Using SCOR To Improve the Quality of Your Anesthesia Practice

The Society for Ambulatory Anesthesia (SAMBA) Clinical Outcomes Registry (SCOR) may be a useful tool to help anesthesiologists improve the quality of their practices, preliminary data suggest.

As the drive for quality continues, anesthesiologists must decide the best way to document and demonstrate quality measures. SCOR may be a good system for starting that process, no matter which payment model is used, according to Karen Carlson, MD, MBA, assistant professor of anesthesiology at the Emory University School of Medicine, in Atlanta. For example, the merit-based incentive payment system requires information about quality, resource use, cost of care, use of technology and clinical practices.

“You must be able to explain what you’re doing and how you’re doing it,” said Dr. Carlson, chairwoman of the SCOR committee, during the 2016 joint meeting held by SAMBA and the American Society of Anesthesiologists (ASA). “Data makes a practice change and improve.”

The national registry was started in 2010 and now has more than 200,000 cases that anesthesiologists can compare their data against to draw conclusions about their patients, procedures and outcomes. The registry uses data from a form that details a patient’s activities throughout the procedure and when they go to the recovery room. The form is recorded by hand and includes details on the patient (e.g., age, ASA physical status, height, weight, comorbidities and smoking status), surgeon, anesthesiologist and procedure. The form also collects intraoperative information such as start/end time, anesthetic technique (e.g., total intravenous anesthesia or gas), antibiotics and analgesics.

Once a patient enters the PACU, the recovery nurse tracks adverse events, pain score, unplanned catheters, opioid medications, nausea and vomiting. After discharge, nurses follow up with patients to collect data about pain control, patient satisfaction, and post-discharge nausea and vomiting.

“It’s a great tool to confirm what you think your practice looks like,” Dr. Carlson said.

Dr. Carlson said anesthesiologists can easily mine the data by running several standard or custom reports. The latter allows anesthesia providers to look for the measures that matter most to them, such as nausea rate or patient satisfaction.

Ambulatory surgery centers can use these reports to identify problems and make changes to improve process results. Anesthesia practices can use the data to gauge individual and group performance, as well as compare group performance with the entire SCOR database for benchmark scores. For example, a center analyzed postoperative nausea and vomiting data to verify that patients received enough antiemetics in correlation with Apfel scores, Dr. Carlson said. In another case, a practice examined procedure times and found that adolescents generally received general anesthesia for five minutes longer than other patients.

“Of course, everybody believes they have the sickest or oldest patients in the world, but check your data,” Dr. Carlson said, while pulling up a report about ASA physical status.

“If you compare my center to the database, you’ll see that 45% are ASA [physical status] III or IV versus less than 25% of the others.”
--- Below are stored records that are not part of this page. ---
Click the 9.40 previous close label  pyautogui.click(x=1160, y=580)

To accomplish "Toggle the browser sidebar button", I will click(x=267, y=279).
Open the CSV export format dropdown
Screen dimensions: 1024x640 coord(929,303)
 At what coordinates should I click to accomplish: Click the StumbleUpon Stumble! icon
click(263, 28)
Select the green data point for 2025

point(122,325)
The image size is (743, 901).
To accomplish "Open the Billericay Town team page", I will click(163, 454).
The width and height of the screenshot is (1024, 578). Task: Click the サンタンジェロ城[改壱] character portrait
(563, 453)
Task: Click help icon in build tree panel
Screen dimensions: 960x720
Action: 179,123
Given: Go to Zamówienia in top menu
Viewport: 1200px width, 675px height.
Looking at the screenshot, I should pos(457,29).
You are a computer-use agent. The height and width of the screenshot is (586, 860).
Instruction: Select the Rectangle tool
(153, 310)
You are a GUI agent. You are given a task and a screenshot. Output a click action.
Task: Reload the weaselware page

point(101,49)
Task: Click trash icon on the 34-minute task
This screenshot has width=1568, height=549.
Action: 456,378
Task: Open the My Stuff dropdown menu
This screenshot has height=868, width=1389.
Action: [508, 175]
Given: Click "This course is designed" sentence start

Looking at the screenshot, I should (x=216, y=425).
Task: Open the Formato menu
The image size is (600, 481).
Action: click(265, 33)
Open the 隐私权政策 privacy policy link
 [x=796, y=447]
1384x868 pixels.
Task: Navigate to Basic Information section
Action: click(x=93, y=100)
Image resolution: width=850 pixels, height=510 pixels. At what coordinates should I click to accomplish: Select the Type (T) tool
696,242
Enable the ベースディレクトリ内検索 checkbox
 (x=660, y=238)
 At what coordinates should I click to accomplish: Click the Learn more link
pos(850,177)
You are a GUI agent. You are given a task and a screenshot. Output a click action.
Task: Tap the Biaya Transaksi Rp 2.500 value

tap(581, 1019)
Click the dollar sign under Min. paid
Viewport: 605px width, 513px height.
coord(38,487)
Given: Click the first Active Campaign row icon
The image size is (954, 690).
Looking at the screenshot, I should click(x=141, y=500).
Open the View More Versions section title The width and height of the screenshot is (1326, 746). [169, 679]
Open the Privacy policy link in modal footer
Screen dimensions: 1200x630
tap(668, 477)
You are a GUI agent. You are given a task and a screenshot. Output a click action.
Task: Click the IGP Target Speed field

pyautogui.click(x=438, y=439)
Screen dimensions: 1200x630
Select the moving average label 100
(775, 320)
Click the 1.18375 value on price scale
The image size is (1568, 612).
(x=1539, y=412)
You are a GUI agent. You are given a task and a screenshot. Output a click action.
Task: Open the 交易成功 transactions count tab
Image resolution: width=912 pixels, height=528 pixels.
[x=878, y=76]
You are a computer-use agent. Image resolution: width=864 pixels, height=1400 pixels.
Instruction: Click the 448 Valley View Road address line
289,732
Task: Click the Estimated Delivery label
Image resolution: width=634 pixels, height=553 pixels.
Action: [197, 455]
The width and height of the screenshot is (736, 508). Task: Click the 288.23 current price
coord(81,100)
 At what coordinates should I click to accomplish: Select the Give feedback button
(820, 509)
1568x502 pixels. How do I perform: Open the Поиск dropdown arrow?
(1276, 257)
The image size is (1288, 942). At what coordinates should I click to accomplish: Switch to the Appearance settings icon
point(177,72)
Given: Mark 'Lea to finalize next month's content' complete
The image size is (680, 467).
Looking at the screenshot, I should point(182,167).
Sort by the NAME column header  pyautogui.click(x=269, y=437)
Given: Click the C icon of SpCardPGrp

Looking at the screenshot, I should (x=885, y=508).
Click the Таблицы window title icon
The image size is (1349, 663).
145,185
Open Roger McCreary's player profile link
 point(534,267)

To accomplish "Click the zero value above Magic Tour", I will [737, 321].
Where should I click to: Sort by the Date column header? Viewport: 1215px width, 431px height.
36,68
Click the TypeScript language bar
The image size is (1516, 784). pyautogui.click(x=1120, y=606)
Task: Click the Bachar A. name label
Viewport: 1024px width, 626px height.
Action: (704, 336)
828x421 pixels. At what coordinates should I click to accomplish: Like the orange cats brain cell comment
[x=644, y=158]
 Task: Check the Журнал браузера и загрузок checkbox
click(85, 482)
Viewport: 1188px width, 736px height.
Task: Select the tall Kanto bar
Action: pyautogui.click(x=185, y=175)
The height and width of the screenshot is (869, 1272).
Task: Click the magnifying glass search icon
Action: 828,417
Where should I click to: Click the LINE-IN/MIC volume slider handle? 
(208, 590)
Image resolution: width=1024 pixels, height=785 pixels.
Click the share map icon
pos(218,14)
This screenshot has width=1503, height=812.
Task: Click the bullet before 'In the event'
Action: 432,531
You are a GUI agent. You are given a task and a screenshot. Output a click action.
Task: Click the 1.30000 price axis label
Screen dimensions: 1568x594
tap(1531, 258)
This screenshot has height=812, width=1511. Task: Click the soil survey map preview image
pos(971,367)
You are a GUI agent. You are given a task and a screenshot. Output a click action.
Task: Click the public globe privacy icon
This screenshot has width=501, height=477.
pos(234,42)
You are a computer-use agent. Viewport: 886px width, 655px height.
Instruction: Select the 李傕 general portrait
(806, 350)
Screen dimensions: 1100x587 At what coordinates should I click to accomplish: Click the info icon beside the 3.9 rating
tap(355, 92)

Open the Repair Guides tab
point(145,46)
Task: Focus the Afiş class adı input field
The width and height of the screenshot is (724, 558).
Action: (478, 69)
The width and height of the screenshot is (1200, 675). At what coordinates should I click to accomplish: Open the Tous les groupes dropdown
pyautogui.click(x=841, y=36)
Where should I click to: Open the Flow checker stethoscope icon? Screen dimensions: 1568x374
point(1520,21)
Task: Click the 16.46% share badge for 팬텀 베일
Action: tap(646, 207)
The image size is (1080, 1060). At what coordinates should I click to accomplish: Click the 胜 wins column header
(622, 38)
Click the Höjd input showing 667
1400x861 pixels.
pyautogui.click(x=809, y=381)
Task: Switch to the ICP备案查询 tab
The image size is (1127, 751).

Improving Practice Outcomes

Dr. Carlson said administrative assistants or nurse anesthetists at Emory have already adopted the data entry into their workflow. Each form takes about 60 to 90 seconds to enter into the registry, which tallies up to around 30 to 60 minutes of data per day for a caseload of 30 to 40 patients.

When Dr. Carlson became the medical director of the ambulatory surgery center at the Emory Clinic in 2012, she observed in a SCOR report that cataract surgery patients spent 17 minutes longer in the PACU than the operating room. She implemented a new criteria-based protocol that discharged patients after two blood pressure measures and two recovery scores of 9 or 10. Discharge time dropped by nine minutes but was still longer than she wanted. Then the facility stopped requiring patients to change out of their clothes for cataract surgery, which dropped the average PACU time by a few more minutes.

She also noticed that the callback rate for cataract patients was less than 40%. She implemented a new policy that required follow-up calls for all procedures—not only for general anesthesia. The callback rate increased, so she suggested that nurses should call on three different days at three different times to reach the patient. The rate jumped to 80%, but Dr. Carlson said there is still room for improvement.

“We’re still working on it,” she said. “It’s great to make a practice change and see if it really makes a difference in the data.”